От ощущений его губ на моей коже мне трудно формулировать хоть какие-нибудь слова, но сглотнув, изо всех сил стараюсь сконцентрироваться.

— Ты этого хочешь? — этот вопрос прозвучал бы куда серьезней, если бы не расстегнутая пряжка его ремня. — Быть друзьями?

— Да, — царапнув зубами по моей ключице, отвечает Картер. — И нет, — подняв голову, он смотрит на меня. — Понимаешь меня?

— Думаю, да, — закончив расстегивать его брюки, я стаскиваю их вниз и улыбаюсь, когда от холодного воздуха в номере его кожа покрывается мурашками. Он отпихивает их, и теперь голые ноги сплетаются с голыми ногами, а обнаженный живот прижимается к обнаженному животу.

Картер говорит что-то еще, но его слова тают на коже моего плеча, а потом и груди, когда он спускается ниже. Когда он втягивает мой сосок в рот, я выгибаю спину и сама удивляюсь вскрику, который издаю.

Мать вашу. Какого черта мы так долго ждали?

В голову приходит мысль, что нам нужно вести себя тихо, потому что та же Роуз, например, живет всего в паре номеров от меня, а кто в соседнем, я даже не знаю. Но я перестала слышать даже вопли купающихся.
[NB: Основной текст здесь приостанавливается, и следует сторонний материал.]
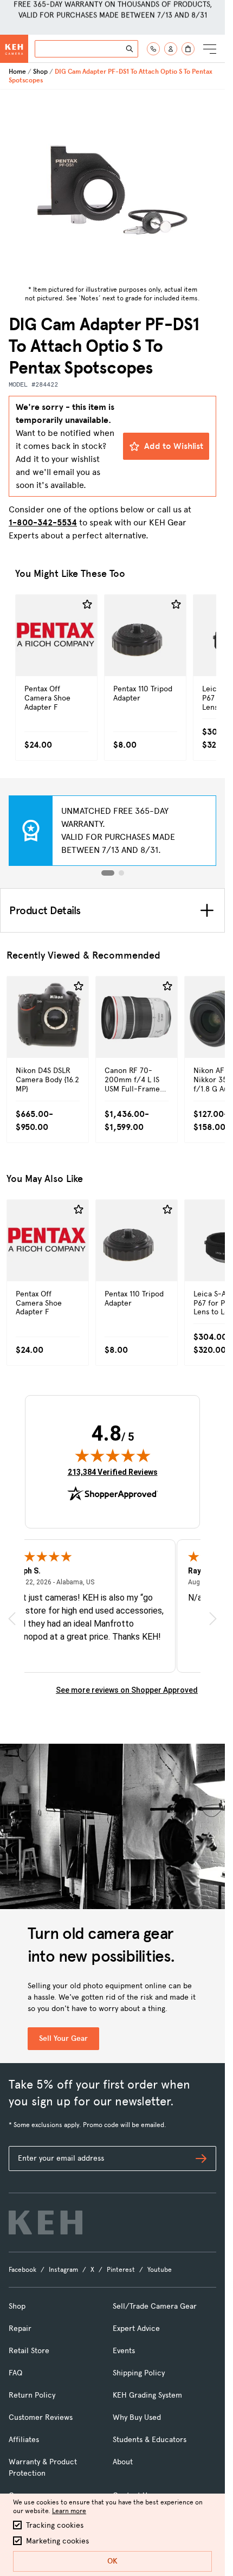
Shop (40, 71)
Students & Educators (149, 2439)
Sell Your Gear (63, 2038)
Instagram (63, 2269)
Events (124, 2350)
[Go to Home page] (14, 49)
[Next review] (213, 1619)
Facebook (22, 2269)
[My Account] (170, 48)
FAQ (15, 2373)
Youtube (159, 2269)
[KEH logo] (45, 2222)
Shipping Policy (139, 2373)
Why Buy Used (137, 2417)
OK (112, 2561)
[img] (113, 1455)
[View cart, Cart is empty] (188, 48)
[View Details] (56, 658)
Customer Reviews (41, 2417)
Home (17, 71)
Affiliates (24, 2439)
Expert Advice (136, 2328)
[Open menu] (209, 48)
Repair (20, 2328)
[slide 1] (107, 873)
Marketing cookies (57, 2541)
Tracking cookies (54, 2525)
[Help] (153, 48)
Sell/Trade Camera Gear (155, 2306)
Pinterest (121, 2269)
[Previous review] (12, 1619)
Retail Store (29, 2350)
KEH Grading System (147, 2395)
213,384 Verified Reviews (113, 1471)
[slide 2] (121, 873)
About (123, 2461)
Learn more (69, 2511)
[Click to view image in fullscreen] (112, 185)
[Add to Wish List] (87, 604)
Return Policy (32, 2395)
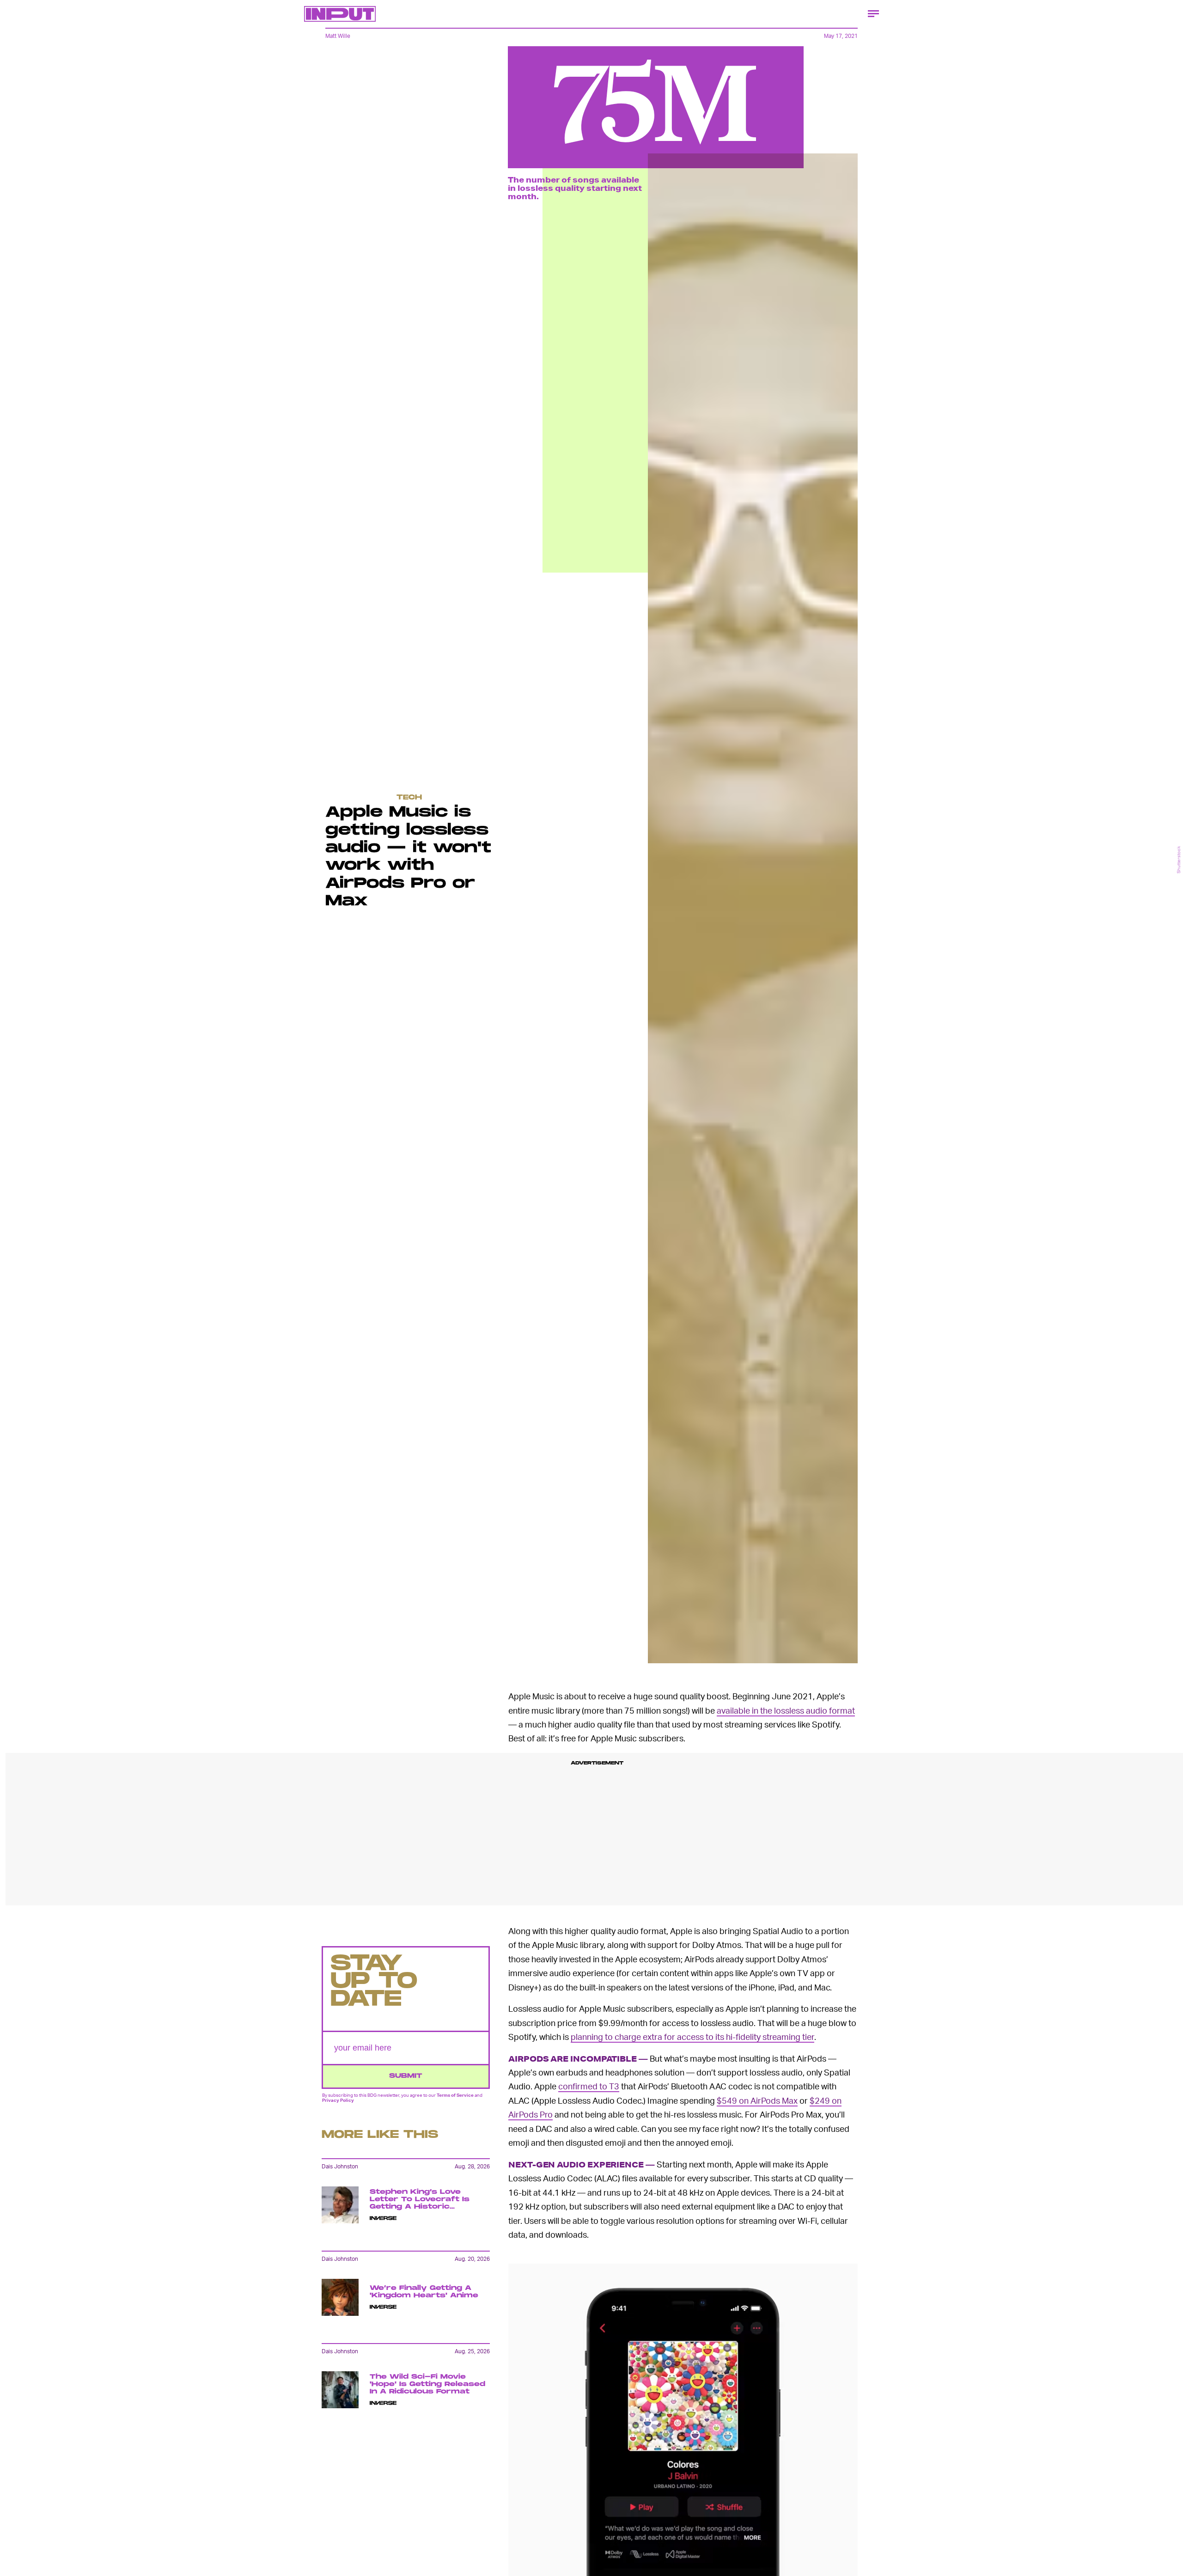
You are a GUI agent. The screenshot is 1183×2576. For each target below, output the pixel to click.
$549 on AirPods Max (757, 2100)
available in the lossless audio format (786, 1710)
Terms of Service (455, 2095)
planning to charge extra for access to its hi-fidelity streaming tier (692, 2036)
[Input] (340, 14)
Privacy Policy (338, 2100)
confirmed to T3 (588, 2086)
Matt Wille (337, 35)
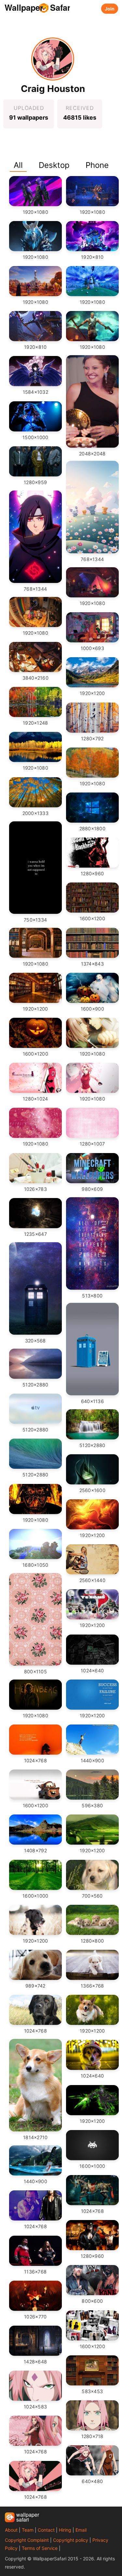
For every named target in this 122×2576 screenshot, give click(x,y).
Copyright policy (70, 2540)
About (11, 2530)
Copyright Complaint (27, 2540)
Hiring (65, 2530)
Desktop (54, 165)
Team (28, 2530)
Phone (97, 165)
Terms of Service (40, 2548)
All (18, 165)
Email (81, 2530)
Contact (46, 2530)
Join (110, 8)
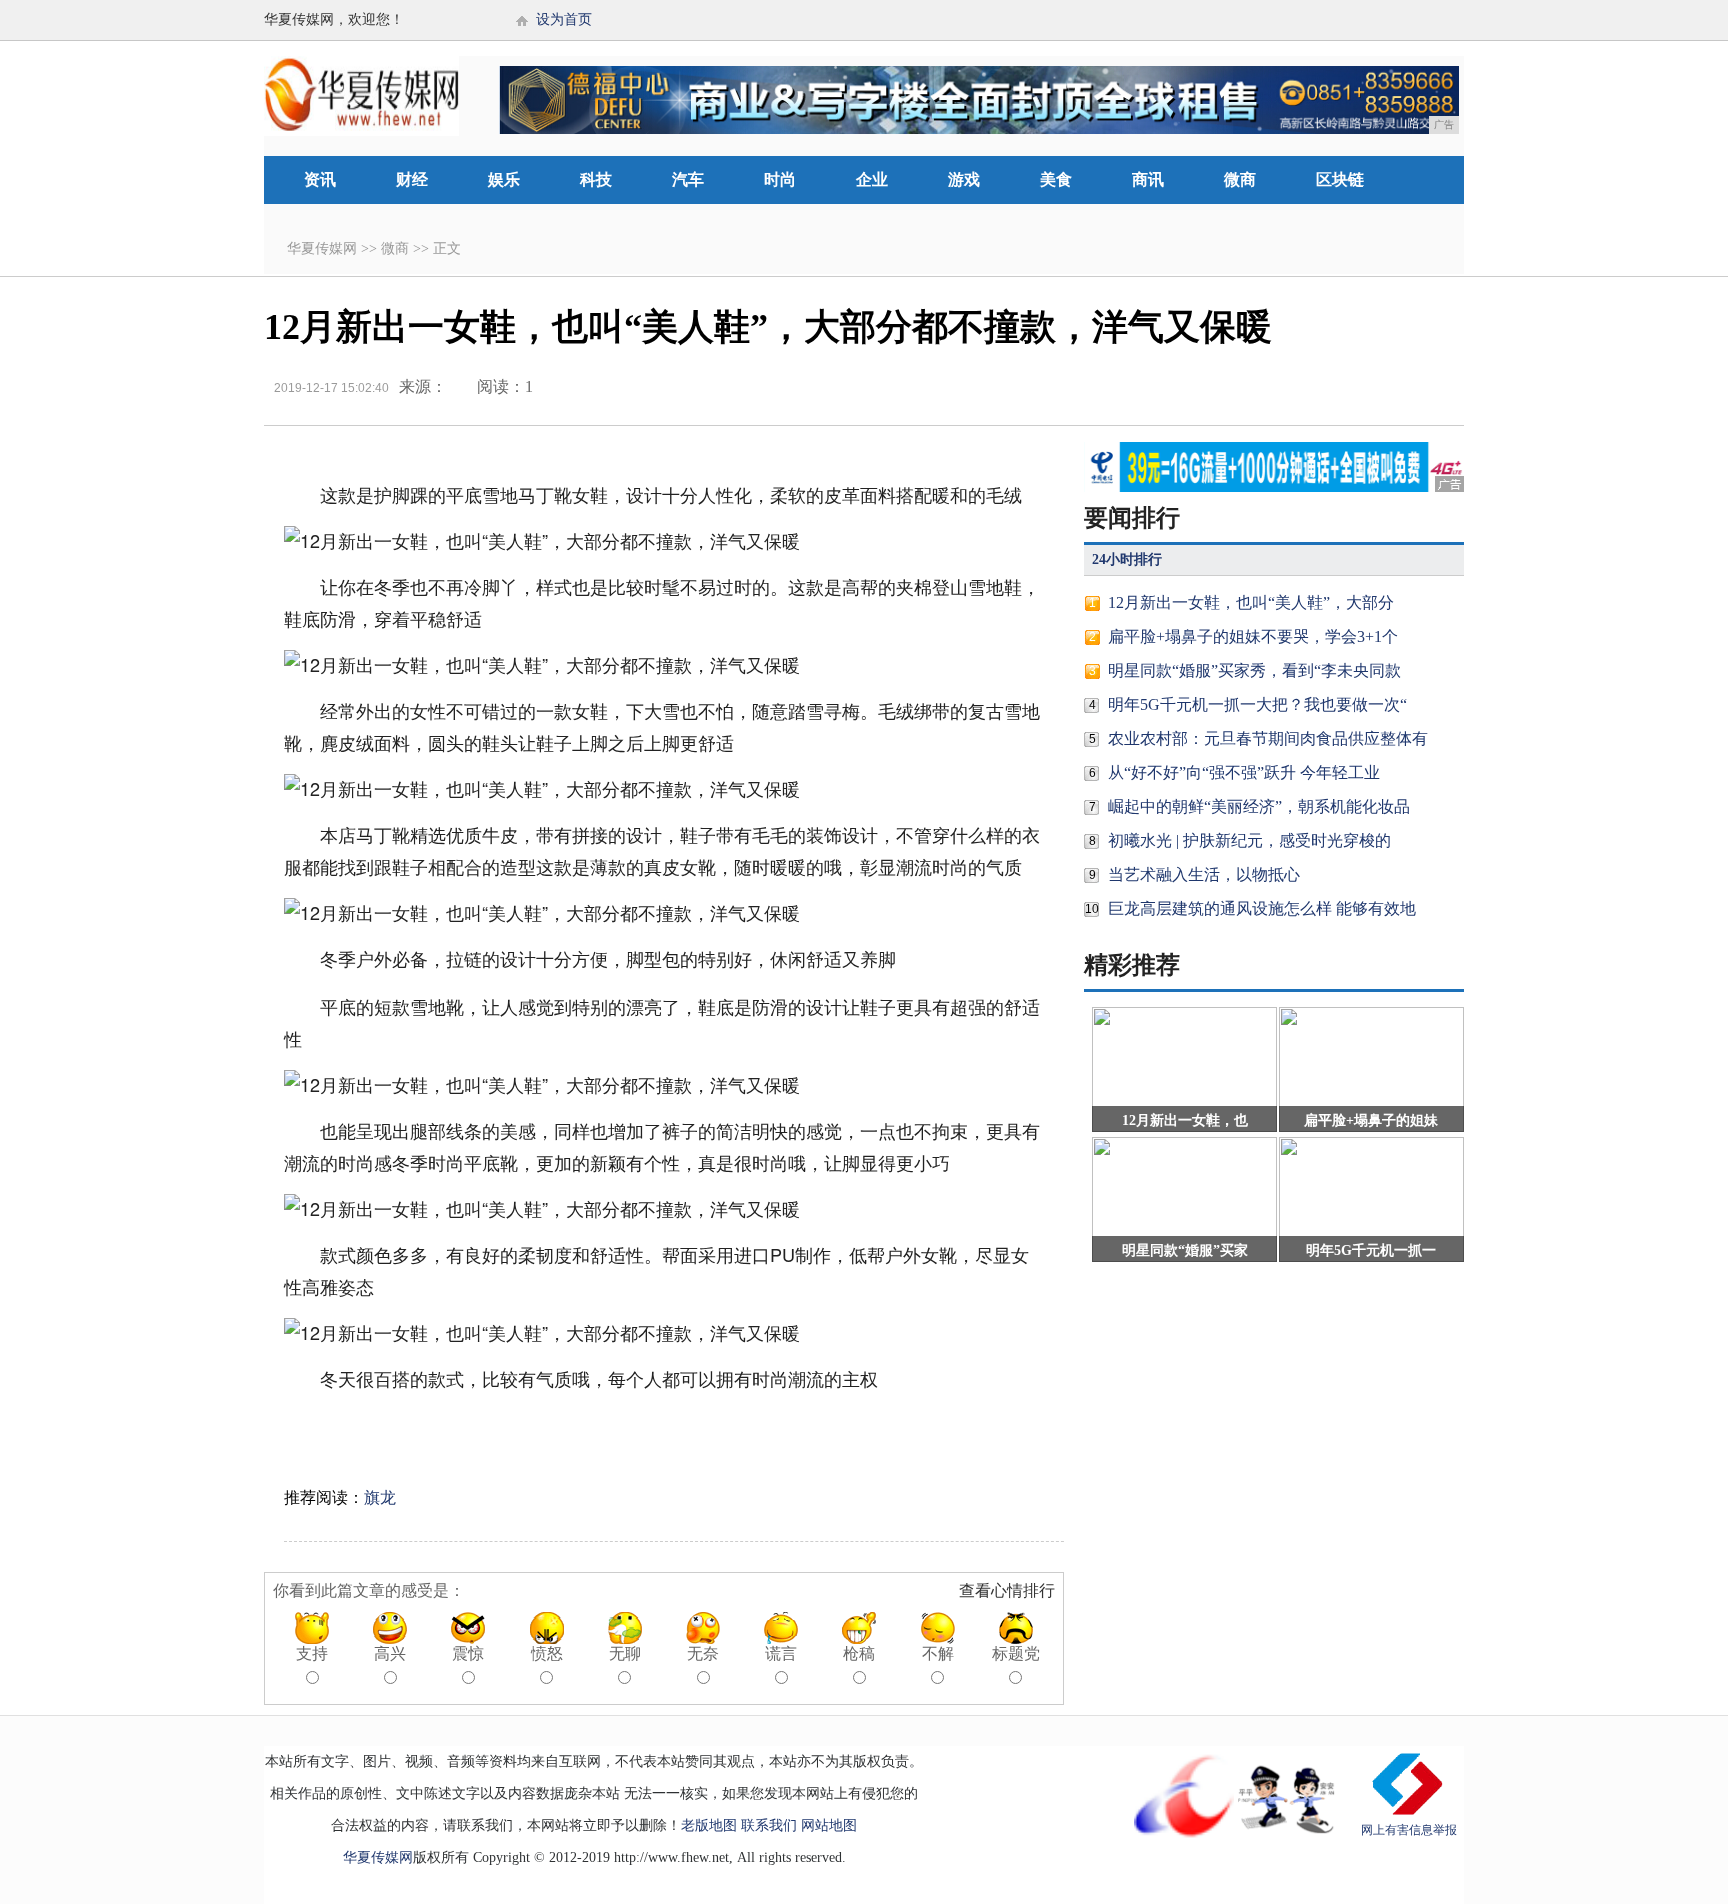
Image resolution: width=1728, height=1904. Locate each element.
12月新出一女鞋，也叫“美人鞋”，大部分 (1251, 602)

Сейчас мы словно в крепости.

Рот Картера повсюду. Он ублажает мою грудь, посасывая каждый сосок, одновременно с этим пощипывая пальцами другой. Его взгляд безумен, когда он скользит им по моему телу и, глядя мне в лицо, опускается все ниже и ниже, после чего снимает мои трусики и располагается у меня между ног. Он склоняет голову и двигается сначала осторожно, а потом жадно — будто ничего вкуснее меня в жизни не пробовал. Я кожей чувствую его дыхание и стоны и хочу, чтобы они впечатались в нее сильнее — чтобы я позвоночником и ребрами ощутила исходящую от них вибрацию. Я чувствую себя пустой; и, видимо, произнесла это вслух, потому что он глубоко погружает в меня пальцы, не прекращая поцелуев.

Весь внешний мир исчез. Корпоратив и вечеринка кажутся какими-то нелепыми и нереальными. Все это рухнуло от настойчивых ласк его языка. Жар упругой лентой стягивает позвоночник, и, схватив его за волосы, я выгибаюсь дугой, пытаясь сказать, что уже близко. Очень, очень близко.

— Картер, — с трудом ловя ртом воздух, говорю я и, сильнее потянув его за волосы… О господи… кончаю… так громко… Не понимаю, за каким чертом нам нужно будет потом отсюда уходить. Этого не стоит ни одна работа.

Между ног снова стало прохладно, потому что Картер уже здесь, целует меня, словно я последний доступный ему глоток кислорода. Его губы на вкус как я, и не знаю, почему и как, но это заставляет меня хотеть его еще больше.